# Required action:
Every record should be written out again in full, with no character altered.

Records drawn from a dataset
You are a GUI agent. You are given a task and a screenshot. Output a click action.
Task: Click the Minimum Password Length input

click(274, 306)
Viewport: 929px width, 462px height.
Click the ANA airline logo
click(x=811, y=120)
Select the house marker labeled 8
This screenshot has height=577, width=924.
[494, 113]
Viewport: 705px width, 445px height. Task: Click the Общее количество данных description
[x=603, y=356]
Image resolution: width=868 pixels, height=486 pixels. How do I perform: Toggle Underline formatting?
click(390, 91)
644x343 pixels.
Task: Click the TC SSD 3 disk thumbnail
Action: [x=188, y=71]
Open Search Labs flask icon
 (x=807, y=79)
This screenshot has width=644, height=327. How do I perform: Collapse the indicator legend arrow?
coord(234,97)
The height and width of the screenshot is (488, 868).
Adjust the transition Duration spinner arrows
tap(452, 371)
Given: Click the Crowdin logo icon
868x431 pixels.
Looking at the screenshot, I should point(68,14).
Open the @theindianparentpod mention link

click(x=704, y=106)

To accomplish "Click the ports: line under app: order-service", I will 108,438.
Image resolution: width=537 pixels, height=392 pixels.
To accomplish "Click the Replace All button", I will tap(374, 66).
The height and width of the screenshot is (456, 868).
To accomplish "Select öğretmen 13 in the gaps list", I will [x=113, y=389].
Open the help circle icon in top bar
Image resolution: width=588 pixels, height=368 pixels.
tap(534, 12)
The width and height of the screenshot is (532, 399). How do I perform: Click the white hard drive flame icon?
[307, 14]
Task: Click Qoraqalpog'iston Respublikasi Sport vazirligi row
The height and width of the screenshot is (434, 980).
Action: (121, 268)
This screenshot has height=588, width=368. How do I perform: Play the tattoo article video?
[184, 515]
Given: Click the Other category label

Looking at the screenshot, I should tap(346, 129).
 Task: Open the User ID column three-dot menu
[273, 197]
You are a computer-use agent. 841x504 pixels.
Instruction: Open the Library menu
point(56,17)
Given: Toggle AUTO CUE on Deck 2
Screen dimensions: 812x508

# Answer area:
You are a GUI agent. You are given a task and a screenshot. Output a click action.
Task: Click the Minimum Password Length input

click(274, 306)
Viewport: 929px width, 462px height.
Click the ANA airline logo
click(x=811, y=120)
Select the house marker labeled 8
This screenshot has height=577, width=924.
[494, 113]
Viewport: 705px width, 445px height. Task: Click the Общее количество данных description
[x=603, y=356]
Image resolution: width=868 pixels, height=486 pixels. How do I perform: Toggle Underline formatting?
click(390, 91)
644x343 pixels.
Task: Click the TC SSD 3 disk thumbnail
Action: [x=188, y=71]
Open Search Labs flask icon
 (x=807, y=79)
This screenshot has width=644, height=327. How do I perform: Collapse the indicator legend arrow?
coord(234,97)
The height and width of the screenshot is (488, 868).
Adjust the transition Duration spinner arrows
tap(452, 371)
Given: Click the Crowdin logo icon
868x431 pixels.
Looking at the screenshot, I should point(68,14).
Open the @theindianparentpod mention link

click(x=704, y=106)

To accomplish "Click the ports: line under app: order-service", I will 108,438.
Image resolution: width=537 pixels, height=392 pixels.
To accomplish "Click the Replace All button", I will tap(374, 66).
The height and width of the screenshot is (456, 868).
To accomplish "Select öğretmen 13 in the gaps list", I will [x=113, y=389].
Open the help circle icon in top bar
Image resolution: width=588 pixels, height=368 pixels.
tap(534, 12)
The width and height of the screenshot is (532, 399). How do I perform: Click the white hard drive flame icon?
[307, 14]
Task: Click Qoraqalpog'iston Respublikasi Sport vazirligi row
The height and width of the screenshot is (434, 980).
Action: (121, 268)
This screenshot has height=588, width=368. How do I perform: Play the tattoo article video?
[184, 515]
Given: Click the Other category label

Looking at the screenshot, I should tap(346, 129).
 Task: Open the User ID column three-dot menu
[273, 197]
You are a computer-use agent. 841x504 pixels.
Instruction: Open the Library menu
point(56,17)
Given: Toggle AUTO CUE on Deck 2
Screen dimensions: 812x508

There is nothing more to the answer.